AI sekarang sudah mesin transformatif yang bisa mengguncang industri properti global. Di ULI Asia Pacific Summit 2025, para pemimpin industri bermusyawarah dan mereka sepakat kalau AI itu bukan sekadar tools tambahan, tapi “mesin turbo” atau katalais yang bikin cara bangun, kerja, sampai pakai ruang fisik jadi berubah total.
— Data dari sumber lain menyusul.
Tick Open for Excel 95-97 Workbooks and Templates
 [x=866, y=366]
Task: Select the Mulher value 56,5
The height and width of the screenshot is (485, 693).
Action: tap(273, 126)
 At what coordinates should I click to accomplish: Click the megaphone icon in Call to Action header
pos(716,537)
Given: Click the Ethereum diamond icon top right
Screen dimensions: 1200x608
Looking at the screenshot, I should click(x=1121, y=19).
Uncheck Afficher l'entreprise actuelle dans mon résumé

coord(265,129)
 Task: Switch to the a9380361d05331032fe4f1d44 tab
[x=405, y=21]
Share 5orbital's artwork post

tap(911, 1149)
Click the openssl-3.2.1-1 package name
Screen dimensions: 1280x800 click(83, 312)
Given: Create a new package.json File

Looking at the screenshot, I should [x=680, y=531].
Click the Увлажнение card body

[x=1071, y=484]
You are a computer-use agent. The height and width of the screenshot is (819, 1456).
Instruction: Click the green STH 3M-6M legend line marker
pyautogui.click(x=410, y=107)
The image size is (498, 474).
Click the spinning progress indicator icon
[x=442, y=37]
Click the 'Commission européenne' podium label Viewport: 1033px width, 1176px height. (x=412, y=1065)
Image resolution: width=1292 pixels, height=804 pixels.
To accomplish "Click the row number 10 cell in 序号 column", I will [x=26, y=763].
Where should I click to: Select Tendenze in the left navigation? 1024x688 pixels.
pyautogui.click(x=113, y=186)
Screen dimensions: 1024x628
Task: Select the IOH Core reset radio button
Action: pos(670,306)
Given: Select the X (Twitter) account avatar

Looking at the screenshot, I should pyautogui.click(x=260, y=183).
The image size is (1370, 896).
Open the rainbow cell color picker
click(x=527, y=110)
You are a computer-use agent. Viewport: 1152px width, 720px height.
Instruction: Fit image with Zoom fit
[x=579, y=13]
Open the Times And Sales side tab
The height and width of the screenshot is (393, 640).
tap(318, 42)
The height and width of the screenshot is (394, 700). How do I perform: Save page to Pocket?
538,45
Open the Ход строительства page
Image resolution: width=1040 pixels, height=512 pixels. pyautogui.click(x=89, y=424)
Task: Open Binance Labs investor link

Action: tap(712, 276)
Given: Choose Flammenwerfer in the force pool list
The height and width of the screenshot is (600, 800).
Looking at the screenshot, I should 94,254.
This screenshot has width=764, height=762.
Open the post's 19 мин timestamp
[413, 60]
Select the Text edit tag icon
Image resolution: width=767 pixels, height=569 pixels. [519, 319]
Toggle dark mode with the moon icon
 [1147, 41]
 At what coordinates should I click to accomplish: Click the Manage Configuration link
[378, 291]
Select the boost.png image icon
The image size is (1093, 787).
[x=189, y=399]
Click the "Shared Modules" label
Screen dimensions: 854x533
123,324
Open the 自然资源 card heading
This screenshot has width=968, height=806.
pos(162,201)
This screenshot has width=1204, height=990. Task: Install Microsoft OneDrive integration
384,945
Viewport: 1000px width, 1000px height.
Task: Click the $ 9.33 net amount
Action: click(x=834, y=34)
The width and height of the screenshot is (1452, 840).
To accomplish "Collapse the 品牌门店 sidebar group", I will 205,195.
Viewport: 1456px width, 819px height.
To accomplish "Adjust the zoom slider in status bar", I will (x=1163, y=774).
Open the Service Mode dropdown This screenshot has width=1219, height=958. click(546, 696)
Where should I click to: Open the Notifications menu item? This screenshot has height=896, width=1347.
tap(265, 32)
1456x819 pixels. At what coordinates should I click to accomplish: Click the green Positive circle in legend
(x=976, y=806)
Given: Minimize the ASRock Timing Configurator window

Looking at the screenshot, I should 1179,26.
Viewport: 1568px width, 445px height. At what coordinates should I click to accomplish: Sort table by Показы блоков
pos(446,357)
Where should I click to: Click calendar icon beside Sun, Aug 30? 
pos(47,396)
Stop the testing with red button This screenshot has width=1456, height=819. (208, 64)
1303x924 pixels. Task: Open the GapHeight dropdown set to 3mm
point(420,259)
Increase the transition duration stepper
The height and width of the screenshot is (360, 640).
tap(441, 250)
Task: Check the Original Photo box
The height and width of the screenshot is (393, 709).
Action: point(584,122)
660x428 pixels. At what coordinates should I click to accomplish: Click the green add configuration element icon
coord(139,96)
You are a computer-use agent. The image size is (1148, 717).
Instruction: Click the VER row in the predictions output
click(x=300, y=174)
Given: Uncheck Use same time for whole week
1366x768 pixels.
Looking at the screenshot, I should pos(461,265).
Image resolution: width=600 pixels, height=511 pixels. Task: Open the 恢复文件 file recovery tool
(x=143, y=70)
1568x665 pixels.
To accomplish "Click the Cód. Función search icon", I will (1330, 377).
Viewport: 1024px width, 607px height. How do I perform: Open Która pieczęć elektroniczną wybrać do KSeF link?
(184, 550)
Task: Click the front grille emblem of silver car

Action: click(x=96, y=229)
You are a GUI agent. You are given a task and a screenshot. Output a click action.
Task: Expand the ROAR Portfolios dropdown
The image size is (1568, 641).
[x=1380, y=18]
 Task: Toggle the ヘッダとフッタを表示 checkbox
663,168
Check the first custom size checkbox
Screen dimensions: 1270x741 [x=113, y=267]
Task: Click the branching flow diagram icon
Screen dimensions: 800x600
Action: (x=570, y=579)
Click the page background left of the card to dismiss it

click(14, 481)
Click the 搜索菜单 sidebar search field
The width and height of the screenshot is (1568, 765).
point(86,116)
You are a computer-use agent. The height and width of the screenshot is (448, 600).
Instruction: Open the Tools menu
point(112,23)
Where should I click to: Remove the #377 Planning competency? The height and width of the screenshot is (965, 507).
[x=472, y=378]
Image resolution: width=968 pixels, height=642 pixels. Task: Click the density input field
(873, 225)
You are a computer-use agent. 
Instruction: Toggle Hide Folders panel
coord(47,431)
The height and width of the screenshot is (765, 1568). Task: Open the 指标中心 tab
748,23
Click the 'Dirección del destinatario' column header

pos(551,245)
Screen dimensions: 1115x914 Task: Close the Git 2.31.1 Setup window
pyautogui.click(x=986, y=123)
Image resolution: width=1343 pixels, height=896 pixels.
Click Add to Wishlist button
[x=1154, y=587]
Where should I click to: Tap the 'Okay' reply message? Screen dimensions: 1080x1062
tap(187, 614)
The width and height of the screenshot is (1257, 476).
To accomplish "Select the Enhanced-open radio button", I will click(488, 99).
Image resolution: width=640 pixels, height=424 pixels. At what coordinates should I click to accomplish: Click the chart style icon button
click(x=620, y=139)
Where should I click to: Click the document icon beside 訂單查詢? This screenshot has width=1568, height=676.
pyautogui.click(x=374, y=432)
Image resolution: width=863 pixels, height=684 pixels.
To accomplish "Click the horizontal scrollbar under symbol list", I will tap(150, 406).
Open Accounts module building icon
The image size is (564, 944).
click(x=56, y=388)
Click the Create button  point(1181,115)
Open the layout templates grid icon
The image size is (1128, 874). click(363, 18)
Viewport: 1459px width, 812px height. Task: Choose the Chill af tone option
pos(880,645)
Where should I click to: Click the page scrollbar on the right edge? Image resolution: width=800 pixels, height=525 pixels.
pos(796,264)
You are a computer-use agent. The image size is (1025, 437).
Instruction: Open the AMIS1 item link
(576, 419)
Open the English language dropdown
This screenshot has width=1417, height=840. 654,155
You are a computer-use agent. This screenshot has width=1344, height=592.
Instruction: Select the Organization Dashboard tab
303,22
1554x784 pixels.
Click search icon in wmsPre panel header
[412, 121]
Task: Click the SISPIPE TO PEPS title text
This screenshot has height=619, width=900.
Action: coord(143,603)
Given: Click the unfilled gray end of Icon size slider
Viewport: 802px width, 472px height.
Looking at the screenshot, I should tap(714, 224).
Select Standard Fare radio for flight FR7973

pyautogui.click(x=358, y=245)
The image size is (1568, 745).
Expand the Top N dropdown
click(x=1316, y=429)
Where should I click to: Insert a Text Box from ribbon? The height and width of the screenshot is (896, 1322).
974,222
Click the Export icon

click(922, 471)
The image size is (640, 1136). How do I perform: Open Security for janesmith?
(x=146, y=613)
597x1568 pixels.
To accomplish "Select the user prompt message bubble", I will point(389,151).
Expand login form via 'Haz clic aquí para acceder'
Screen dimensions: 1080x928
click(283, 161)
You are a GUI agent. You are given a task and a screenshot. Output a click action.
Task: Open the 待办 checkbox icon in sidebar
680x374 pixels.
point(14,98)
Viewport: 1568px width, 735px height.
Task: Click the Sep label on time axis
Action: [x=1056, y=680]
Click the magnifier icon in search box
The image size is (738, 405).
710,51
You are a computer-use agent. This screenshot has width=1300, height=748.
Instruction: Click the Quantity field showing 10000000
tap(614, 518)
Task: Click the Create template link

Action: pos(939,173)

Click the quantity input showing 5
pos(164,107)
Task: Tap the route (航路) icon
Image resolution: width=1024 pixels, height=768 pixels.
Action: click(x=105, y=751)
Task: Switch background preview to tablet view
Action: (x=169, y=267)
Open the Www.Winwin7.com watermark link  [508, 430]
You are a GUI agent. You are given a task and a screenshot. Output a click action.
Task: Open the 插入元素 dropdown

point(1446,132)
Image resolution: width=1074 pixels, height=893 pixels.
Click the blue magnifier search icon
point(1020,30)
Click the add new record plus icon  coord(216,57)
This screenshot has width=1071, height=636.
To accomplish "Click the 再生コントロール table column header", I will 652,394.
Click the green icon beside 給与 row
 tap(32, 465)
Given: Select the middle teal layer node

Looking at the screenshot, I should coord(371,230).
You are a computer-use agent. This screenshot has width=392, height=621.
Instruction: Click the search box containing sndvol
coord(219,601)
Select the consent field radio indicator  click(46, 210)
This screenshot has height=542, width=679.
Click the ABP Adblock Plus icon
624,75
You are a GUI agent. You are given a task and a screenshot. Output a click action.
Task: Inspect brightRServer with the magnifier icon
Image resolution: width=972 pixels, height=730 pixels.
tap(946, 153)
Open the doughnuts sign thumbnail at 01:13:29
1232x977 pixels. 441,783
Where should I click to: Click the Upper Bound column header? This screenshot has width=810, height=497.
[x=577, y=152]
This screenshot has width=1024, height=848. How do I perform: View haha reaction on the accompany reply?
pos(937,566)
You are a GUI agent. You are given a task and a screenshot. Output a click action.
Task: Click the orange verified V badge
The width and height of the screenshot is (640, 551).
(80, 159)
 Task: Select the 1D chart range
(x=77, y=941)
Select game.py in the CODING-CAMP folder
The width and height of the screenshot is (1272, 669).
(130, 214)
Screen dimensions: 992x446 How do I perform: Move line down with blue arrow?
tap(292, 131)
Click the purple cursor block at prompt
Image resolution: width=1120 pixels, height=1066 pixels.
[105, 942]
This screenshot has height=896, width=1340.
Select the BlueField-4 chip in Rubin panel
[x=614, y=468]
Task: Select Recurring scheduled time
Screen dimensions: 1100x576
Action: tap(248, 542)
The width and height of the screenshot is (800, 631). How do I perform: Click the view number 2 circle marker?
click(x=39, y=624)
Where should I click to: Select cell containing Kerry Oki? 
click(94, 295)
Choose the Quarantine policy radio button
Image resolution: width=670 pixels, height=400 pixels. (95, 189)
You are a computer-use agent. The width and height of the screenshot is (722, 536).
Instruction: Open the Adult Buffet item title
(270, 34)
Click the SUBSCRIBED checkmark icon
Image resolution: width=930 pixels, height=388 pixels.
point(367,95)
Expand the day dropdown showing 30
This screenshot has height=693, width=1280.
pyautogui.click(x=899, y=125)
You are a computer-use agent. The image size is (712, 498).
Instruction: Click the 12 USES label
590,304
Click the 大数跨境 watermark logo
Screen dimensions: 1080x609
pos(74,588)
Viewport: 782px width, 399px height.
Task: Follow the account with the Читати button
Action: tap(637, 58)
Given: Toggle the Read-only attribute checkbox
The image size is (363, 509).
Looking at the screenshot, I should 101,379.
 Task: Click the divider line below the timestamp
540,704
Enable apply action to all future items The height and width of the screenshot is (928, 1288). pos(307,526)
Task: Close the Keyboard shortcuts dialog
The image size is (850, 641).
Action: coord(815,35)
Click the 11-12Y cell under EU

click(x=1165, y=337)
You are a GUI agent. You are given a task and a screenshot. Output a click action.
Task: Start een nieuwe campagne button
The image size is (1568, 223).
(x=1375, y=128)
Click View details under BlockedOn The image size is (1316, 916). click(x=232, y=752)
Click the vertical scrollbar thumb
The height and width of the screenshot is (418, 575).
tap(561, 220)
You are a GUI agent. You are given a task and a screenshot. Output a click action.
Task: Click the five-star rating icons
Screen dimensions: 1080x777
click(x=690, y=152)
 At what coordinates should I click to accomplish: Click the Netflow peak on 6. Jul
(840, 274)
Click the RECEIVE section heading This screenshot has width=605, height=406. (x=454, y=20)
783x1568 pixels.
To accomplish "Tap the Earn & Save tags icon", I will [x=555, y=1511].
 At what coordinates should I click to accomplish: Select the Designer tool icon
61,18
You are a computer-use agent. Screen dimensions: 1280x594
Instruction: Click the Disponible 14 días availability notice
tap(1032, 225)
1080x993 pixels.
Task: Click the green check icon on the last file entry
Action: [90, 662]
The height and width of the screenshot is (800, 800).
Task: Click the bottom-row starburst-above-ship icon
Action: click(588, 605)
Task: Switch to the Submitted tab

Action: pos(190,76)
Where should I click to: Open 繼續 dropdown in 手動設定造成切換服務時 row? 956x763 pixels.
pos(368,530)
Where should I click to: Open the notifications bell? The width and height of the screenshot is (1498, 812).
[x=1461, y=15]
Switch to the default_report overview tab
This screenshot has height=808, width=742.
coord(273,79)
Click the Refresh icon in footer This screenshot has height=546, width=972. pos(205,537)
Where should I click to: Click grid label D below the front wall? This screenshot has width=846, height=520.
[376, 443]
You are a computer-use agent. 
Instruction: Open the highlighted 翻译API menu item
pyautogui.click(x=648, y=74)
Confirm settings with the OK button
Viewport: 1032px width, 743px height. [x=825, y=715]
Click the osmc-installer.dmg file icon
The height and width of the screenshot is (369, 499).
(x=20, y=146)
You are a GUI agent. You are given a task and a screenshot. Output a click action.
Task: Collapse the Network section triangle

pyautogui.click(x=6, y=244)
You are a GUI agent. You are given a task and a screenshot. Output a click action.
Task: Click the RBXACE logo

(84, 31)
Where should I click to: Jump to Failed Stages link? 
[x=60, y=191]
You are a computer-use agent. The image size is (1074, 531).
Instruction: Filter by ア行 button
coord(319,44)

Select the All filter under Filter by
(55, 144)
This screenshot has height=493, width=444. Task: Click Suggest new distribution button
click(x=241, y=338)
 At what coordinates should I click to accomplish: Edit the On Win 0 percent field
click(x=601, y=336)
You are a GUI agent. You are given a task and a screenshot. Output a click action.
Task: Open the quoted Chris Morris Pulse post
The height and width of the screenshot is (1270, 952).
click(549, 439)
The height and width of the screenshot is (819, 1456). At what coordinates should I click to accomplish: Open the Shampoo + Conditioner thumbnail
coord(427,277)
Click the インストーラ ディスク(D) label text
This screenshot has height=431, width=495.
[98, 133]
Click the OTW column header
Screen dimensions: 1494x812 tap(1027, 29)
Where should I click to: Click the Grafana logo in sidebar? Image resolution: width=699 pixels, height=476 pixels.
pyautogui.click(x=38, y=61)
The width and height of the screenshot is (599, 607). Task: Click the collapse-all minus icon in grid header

Rui Hua Chang dari ESR membuka pembahasan dengan topik kenaikan kebutuhan pusat data gara-gara AI. Tapi dia ngingetin, hati-hati juga sama ancaman oversupply. Dalam dunia properti, lonjakan permintaan sering bikin orang ngebangun besar-besaran, ujung-ujungnya malah kebanyakan stok dan cepet basi. Apalagi teknologi AI jalan ngebut — data center yang megah di 2025 bisa langsung dianggap jadul setahun kemudian. Artinya, developer harus mikirin bangunan yang fleksibel dan tahan zaman.
Raymond Kwok dari Nan Fung Group nyambungin topik soal perubahan di dunia kerja. Menurut dia, AI bukan lagi “alat bantu”, tapi udah jadi “temen kerja digital”. Berdasarkan prediksi Microsoft, dalam beberapa tahun ke depan tiap karyawan bakal punya agen digital sendiri-sendiri. Konsekuensinya, perusahaan harus ngedesain ulang cara kerja biar makin gesit dan produktif.
Charles Whiteley dari AECOM ngenalin strategi tiga tahap buat masukin AI ke bisnis: pertama, bikin sistem internal makin efisien (contohnya pakai sistem “Oscar” buat bikin proposal jadi 80 persen lebih cepat); kedua, upgrade layanan dengan AI generatif buat desain teknik (kerja sama AECOM dan Consigli bisa ngurangin jam kerja sampai 65 persen); ketiga, nyari sumber duit baru dari teknologi ini.
Di lapangan, contoh penerapan AI udah banyak banget. Nan Fung Group pakai ChatGPT buat valuasi properti dalam hitungan jam. Auki Labs punya platform AI yang bisa ngecek rak kosong di toko pakai kacamata pintar. Di Hong Kong, inspeksi gedung manual diganti drone berbasis AI yang lebih cepat dan aman. Walaupun begitu, semua panelis sepakat: AI tetep nggak bisa gantiin intuisi dan tanggung jawab manusia, terutama soal etika dan keselamatan.
Nhils Pihl dari Auki Labs nutup diskusi dengan peringatan seram tapi realistis: AI jauh lebih jago ngerjain tugas kantor daripada kerja fisik. Artinya, ukuran perusahaan bakal mengecil drastis. Kantor buat ratusan orang bakal jadi nggak laku. Dia bilang, developer mesti stop bangun gedung berdasarkan gaya kerja masa lalu, dan mulai bikin ruang yang lebih ramping, fleksibel, dan smart. Karena AI bukan cuma ngubah cara kita kerja, tapi juga ngedefinisi ulang arti sebuah “ruang”.